Here are this week’s top stories from Farm and Dairy:

1. You do NOT want to find this weed in your fields

Palmer amaranth is called the ‘invasive giant’ by farmers. Left untreated, the weed becomes unmanageable, growing and spreading quickly throughout fields.

Last year, Purdue University weed scientists took two time-lapse videos capturing the rapid growth of the weed. The videos also showed the effect of pre-emergent herbicides used to control it.

2. USDA confirms bird flu in backyard flock in Indiana

On May 11, the United States Department of Agriculture’s Animal and Plant Health Inspection Service confirmed the presence of highly pathogenic H5N8 avian influenza (HPAI) in a backyard mixed-poultry flock in Whitley County, Indiana.
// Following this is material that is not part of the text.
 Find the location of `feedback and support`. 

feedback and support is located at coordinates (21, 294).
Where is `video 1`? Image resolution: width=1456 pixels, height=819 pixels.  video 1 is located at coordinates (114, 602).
This is the first time HPAI H5N8 has been detected in the Mississippi flyway. The affected premises has been quarantined and the flock will be depopulated to prevent spread of the disease.

3. The many faces of mulch: Choosing the best for your lawn and garden

Mulch isn’t just wood chips; it’s any material that provides cover for your soil. Mulches help to regulate soil temperature and and maintain soil moisture.

The type of mulch you need for your lawn and garden will depend on the purpose you have for it. Online columnist Ivory Harlow explains some of the common mulches that are used for protecting roots, choking out weeds, minimizing soil compaction and preventing sunlight exposure for plants like potatoes.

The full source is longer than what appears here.